THAT for the purposes of the husband’s time spent with the child during this current visit to Australia, and in variation of the times provided for in the orders the following dates and times are to apply:
Good Friday 9.00 a.m. – 2.00 p.m.
Easter Sunday 9.00 a.m. – 2.00 p.m.
26 April 9.00 a.m. – 2.00 p.m.
28 April 9.00 a.m. – 2.30 p.m.
30 April 9.00 a.m. – 2.30 p.m.
1 May 9.00 a.m. – 2.30 p.m.
4 May 9.00 a.m. – 4.00 p.m.
6 May 9.00 a.m. – 4.00 p.m.
7 May 9.00 a.m. – 4.00 p.m.THAT the extempore reasons for judgment be transcribed, be placed upon the Court file and be made available to the parties.
THAT within fourteen (14) days the solicitors for the husband file his supplementary contravention application and affidavit in support and serve a true copy of both documents upon the wife at her now registered address for service.
THAT pursuant to s 117 of the Family Law Act 1975 there be no order in respect of the legal costs and disbursements incurred by the parties.
THAT the order of Cronin J pronounced 9 February 2011 wherein the wife’s costs of that day were reserved be discharged.
THAT the wife pay a sum of $2,000 towards the cost of travel, accommodation and transport incurred by the husband in visiting Australia in or about December 2010 for the purposes of spending time with the child BUT the payment of this sum of $2,000 be stayed for a period of twelve (12) months from this day.
IT IS CERTIFIED
THAT pursuant to Rule 19.50 of the Family Law Rules this matter reasonably required the attendance of Counsel for the husband.
THE COURT NOTES:
A.THAT the Court has been advised that a return date for family violence intervention proceedings in the Suburb F Magistrates Court has been listed for 3 May 2011, which otherwise would have been a day upon which the husband spent time with his daughter. That date has been discharged by these orders.
B.THAT it is respectfully requested that whatever orders have been or are continued to be pronounced by a Magistrate (such as the evidence may support) there should be no interference with the delivery, changeover and arrangements for time spent by the husband with his daughter as provided for in these orders.
C.THAT by way of explanation pursuant to paragraph 5.3 of the existing orders the husband will generally advise the wife of the plans that he has for the child throughout the day but they need be general and non-specific in nature.
IT IS NOTED that publication of this judgment under the pseudonym Shailer & Shailer is approved pursuant to s 121(9)(g) of the Family Law Act 1975 (Cth).
| FAMILY COURT OF AUSTRALIA AT MELBOURNE |
FILE NUMBER: MLC 4210 of 2007
| Mr Shailer |
Applicant
And
| Ms Shailer |
Respondent
REASONS FOR JUDGMENT
The matter of Shailer was referred for hearing in my Court by Cronin J by his orders of 17 February 2011. In the matter today, the wife, Mrs Shailer, is respondent and appears in person having recently filed a notice of address for service and the solicitors who formerly acted for her have elected to discontinue their representation.
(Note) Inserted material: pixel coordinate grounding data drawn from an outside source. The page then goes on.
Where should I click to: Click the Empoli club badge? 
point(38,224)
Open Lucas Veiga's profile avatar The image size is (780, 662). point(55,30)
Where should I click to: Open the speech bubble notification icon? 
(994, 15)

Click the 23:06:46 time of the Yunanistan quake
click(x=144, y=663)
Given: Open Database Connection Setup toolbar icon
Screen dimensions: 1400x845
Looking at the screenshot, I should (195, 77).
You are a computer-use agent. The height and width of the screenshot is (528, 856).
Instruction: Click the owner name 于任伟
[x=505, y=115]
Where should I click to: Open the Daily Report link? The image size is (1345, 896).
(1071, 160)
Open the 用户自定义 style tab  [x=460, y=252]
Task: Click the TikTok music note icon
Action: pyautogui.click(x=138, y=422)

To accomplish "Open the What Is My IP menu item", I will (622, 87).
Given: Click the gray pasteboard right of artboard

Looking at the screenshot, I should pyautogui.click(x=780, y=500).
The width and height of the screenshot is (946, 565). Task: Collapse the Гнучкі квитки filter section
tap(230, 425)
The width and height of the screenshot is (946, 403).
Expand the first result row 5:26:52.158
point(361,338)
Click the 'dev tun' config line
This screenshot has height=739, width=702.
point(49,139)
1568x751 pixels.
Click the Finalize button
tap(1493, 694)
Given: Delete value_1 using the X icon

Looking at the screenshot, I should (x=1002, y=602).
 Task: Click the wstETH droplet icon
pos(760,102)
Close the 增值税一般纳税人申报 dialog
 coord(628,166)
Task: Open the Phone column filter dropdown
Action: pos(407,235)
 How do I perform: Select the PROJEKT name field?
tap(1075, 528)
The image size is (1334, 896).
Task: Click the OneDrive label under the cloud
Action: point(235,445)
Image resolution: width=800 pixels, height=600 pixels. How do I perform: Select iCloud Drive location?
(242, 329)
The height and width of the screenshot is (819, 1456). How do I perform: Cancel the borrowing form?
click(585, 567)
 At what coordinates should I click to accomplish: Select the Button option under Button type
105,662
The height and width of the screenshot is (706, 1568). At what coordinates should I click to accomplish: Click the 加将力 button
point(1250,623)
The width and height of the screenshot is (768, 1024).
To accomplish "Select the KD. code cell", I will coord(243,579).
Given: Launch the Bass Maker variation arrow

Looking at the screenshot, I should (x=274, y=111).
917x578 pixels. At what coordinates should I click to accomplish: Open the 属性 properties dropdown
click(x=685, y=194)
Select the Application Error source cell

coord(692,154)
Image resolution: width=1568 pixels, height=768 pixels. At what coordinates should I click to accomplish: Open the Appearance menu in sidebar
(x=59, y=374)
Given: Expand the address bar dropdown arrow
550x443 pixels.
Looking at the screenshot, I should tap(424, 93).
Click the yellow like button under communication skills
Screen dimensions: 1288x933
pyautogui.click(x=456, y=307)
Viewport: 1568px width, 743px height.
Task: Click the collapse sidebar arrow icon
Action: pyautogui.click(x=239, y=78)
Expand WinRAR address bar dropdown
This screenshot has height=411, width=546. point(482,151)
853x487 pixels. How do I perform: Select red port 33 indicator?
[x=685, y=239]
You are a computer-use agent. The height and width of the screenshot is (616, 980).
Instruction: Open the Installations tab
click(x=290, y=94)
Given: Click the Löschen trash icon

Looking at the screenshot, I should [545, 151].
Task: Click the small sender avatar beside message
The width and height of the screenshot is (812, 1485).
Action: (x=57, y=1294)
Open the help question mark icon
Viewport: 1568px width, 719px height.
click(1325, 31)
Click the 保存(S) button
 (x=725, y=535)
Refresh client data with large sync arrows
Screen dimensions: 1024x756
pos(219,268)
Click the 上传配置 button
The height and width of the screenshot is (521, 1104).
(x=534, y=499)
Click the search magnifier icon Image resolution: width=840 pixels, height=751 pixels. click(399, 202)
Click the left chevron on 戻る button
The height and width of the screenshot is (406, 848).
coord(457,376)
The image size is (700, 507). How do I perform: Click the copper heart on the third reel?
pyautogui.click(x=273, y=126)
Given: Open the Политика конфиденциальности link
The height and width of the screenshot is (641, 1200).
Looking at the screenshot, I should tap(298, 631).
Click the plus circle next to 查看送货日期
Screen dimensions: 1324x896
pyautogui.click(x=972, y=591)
Mr Shailer is in Australia, and pursuant to the existing order to spend time with his daughter, B born in July 2006, he has travelled for Easter and other holiday times as provided for in the orders that were made by consent on 25 October 2010. He is represented by Mr Testart of Counsel. What is before the Court this day is primarily the contravention application filed 24 December 2010 by the husband.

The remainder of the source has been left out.